Tip: If your input DataSet has a large number of rows, try using the append processing method. This will allow your DataFlow to run much quicker if it's only processing the new rows.


Under the Details tab of the input tile, you can view the DataSets:

  • Name
  • Owner
  • Number of rows
  • Last Updated
  • Column names and type


Select the Data tab to preview a table of the input data.

Output DataSet

You can use the Output DataSet action to output the transformed data as a DataSet. You can use this new DataSet to power up cards (or other DataFlows).

There must be an Output DataSet in a transformation flow.

Note: Based on scheduled run settings, whenever the specified Input DataSet changes, the ETL Dataflow performs the transform, updating the Output DataSet. For information about scheduling an ETL DataFlow, see Scheduling an ETL DataFlow.

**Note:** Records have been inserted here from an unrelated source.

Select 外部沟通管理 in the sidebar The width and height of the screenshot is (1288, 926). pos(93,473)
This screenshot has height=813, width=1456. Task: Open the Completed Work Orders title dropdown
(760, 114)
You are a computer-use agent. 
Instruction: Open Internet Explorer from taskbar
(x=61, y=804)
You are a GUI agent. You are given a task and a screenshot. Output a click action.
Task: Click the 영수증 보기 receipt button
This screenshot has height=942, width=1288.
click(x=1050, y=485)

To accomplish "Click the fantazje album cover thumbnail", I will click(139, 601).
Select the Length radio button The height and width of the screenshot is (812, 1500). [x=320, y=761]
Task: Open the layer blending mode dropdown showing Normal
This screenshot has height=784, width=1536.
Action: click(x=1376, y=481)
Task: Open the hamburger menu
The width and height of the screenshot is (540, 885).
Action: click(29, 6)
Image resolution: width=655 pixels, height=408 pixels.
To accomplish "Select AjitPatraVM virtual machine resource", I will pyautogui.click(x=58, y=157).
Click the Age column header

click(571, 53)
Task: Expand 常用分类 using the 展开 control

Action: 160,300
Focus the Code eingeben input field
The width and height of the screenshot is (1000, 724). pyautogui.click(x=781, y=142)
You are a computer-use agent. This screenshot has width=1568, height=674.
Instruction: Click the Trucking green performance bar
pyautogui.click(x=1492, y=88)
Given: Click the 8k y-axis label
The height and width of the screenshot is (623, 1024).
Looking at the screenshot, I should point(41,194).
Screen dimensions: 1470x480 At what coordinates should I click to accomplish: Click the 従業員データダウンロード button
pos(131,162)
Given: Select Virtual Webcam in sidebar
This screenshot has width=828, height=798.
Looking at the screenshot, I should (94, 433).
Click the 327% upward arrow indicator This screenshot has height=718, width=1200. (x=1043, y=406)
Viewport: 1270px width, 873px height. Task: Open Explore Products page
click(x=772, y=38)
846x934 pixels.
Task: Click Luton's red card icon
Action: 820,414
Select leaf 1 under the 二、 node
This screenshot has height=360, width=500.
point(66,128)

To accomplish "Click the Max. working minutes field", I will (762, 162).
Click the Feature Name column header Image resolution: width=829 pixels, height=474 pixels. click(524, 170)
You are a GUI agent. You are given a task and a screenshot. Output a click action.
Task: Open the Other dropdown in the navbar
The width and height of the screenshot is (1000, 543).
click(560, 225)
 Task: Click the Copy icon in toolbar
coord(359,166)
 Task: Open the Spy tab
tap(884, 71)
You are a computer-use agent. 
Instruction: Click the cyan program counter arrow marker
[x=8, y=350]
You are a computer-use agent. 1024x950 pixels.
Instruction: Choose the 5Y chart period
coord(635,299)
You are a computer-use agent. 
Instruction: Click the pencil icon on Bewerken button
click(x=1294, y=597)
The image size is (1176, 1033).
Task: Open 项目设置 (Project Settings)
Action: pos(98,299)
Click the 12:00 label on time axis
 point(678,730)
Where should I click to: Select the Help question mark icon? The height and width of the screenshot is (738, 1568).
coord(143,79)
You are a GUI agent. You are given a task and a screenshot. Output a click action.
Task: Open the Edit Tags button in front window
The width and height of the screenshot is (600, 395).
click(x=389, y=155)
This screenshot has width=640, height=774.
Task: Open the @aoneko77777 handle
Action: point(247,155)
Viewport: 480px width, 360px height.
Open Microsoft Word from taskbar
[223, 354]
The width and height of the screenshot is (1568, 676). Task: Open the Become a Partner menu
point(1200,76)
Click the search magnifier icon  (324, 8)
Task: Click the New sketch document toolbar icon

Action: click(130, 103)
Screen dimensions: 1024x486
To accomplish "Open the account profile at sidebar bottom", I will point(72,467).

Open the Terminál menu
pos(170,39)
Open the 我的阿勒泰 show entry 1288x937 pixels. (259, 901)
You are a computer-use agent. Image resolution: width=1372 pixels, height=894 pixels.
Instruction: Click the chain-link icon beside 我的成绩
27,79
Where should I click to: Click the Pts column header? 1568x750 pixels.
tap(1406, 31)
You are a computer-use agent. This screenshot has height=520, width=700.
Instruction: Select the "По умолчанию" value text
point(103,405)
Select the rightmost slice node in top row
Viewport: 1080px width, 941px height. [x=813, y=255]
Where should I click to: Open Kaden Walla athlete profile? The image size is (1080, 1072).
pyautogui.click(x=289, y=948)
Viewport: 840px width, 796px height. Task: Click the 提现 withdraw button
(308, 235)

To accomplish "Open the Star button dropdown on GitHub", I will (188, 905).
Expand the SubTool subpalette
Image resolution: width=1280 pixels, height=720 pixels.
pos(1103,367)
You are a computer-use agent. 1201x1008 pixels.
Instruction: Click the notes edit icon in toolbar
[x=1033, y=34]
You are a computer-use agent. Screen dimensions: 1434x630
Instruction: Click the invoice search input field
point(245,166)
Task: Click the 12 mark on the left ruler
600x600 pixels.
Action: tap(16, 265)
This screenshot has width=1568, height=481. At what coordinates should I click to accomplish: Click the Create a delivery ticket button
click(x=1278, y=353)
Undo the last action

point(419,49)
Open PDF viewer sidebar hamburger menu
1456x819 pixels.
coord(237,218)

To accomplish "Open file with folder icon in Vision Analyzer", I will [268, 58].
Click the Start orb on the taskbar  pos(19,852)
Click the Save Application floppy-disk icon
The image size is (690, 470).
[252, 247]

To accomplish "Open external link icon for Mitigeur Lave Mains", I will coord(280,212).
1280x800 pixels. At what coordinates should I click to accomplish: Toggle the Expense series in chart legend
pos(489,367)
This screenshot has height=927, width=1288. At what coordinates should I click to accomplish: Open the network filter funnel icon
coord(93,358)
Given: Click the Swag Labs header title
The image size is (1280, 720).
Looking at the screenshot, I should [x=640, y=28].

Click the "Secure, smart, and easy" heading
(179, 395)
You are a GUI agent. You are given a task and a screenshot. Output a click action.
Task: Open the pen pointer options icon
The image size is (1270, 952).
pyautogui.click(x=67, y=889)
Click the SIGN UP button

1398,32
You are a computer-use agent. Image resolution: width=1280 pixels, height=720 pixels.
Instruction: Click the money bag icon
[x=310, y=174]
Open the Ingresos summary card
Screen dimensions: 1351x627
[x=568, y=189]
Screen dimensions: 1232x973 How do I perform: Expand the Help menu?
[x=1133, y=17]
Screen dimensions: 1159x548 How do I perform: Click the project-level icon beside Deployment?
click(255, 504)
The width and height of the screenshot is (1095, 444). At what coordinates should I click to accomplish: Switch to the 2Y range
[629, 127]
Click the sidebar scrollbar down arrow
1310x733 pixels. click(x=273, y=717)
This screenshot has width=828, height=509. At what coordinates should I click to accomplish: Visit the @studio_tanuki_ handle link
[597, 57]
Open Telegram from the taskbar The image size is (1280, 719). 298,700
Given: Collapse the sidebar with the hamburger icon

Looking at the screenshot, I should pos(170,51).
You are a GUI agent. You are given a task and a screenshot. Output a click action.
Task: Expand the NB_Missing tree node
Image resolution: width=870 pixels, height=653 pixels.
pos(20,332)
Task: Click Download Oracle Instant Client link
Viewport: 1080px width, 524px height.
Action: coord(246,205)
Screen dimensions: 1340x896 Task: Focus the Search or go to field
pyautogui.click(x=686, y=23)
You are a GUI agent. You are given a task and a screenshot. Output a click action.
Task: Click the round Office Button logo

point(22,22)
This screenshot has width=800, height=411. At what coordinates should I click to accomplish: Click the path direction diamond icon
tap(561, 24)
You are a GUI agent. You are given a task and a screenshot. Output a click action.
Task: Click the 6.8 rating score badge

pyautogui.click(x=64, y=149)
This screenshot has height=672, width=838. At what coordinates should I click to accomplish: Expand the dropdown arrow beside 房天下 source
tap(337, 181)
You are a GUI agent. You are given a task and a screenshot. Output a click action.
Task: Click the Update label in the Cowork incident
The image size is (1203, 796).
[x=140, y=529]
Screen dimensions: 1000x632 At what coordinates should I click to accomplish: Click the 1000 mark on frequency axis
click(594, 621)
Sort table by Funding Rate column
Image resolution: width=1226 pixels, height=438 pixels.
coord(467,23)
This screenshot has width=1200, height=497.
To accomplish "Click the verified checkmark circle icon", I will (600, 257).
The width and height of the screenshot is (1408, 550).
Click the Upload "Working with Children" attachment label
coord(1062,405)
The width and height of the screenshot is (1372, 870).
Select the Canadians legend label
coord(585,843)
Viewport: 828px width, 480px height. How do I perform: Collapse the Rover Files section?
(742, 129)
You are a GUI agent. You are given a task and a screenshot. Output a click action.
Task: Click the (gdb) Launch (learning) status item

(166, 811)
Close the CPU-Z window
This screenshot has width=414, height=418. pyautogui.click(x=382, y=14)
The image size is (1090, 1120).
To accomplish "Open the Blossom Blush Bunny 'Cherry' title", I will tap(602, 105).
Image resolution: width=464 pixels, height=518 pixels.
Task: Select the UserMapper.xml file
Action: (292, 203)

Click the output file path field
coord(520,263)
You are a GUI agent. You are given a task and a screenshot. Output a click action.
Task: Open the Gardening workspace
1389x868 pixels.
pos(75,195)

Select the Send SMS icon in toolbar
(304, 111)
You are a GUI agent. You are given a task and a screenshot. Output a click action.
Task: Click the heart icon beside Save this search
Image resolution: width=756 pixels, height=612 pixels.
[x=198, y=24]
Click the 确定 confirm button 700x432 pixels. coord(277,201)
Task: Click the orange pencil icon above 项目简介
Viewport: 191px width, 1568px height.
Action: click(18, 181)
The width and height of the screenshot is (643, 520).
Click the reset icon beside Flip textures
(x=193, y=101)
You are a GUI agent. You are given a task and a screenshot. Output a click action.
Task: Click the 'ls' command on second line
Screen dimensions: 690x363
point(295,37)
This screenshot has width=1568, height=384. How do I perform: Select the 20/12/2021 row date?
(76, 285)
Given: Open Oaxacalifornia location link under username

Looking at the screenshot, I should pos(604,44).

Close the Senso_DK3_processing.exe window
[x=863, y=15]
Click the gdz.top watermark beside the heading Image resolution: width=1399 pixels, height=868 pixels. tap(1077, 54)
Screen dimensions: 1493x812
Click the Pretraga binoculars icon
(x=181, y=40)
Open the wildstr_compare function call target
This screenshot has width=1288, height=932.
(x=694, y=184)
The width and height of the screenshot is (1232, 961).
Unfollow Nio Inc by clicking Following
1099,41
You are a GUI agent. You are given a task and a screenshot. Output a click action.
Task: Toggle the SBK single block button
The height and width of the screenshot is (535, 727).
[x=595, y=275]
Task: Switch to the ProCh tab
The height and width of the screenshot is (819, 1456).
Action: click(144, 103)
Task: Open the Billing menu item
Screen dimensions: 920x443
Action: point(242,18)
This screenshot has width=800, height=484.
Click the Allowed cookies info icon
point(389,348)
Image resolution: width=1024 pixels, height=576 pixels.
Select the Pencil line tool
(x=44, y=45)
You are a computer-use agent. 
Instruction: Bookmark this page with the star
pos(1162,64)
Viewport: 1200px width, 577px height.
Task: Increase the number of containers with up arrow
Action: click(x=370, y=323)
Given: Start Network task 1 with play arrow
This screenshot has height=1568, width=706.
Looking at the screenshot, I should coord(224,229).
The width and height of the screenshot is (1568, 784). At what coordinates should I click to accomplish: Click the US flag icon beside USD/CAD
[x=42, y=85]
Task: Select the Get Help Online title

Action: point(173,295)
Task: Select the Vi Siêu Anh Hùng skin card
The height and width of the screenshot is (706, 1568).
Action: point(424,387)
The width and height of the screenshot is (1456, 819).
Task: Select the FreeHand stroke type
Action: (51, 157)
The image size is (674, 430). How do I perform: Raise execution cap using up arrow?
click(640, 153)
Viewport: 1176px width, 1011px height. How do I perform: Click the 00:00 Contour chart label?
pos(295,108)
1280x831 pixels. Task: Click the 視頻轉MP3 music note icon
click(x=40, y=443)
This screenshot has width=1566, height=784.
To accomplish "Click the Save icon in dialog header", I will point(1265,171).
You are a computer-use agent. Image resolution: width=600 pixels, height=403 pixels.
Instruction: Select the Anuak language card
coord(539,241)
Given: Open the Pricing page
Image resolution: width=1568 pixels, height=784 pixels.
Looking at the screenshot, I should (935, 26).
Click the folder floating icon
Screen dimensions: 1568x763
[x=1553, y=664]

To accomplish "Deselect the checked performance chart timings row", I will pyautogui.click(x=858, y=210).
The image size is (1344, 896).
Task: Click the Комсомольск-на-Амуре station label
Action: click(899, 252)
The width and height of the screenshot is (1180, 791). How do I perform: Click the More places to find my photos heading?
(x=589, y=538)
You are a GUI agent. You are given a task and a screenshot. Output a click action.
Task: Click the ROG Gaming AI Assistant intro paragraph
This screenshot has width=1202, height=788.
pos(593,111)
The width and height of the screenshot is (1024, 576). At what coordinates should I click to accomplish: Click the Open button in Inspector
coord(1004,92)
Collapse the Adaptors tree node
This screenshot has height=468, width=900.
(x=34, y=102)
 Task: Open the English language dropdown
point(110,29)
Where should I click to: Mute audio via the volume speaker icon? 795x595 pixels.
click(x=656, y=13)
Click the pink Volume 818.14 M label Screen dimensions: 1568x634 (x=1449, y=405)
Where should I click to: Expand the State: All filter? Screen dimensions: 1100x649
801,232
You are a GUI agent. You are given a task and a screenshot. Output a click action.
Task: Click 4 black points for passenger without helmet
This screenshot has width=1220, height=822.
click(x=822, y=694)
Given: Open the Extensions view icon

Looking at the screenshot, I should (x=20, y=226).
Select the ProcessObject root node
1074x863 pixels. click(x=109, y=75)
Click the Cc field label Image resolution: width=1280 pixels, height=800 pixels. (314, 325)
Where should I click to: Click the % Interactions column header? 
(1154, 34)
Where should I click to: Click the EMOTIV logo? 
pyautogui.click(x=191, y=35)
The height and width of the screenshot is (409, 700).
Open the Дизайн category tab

To configure the Output DataSet action,

  1. Ensure that an action is connected to the Output DataSet tile and that all actions are connected and configured in the transformation flow.

  2. Click the Output DataSet tile, then specify the name of the DataSet you want to output by clicking  and entering a name and a description.

  3. Select Additional Options and choose either replace or append as your output DataSet update method. For more information on the difference between append and replace, see Update Method.

Note: Updating the output DataSet by using the append method, may create duplicate data entries. 


Tip: You can preview the data in the output DataSet by running a preview, clicking the Output DataSet action, then clicking the Preview tab.


If the DataFlow has not run yet, the details available are the owner, column names, and column types. Once run successfully, you are able to view all of the same details listed above for the input tile.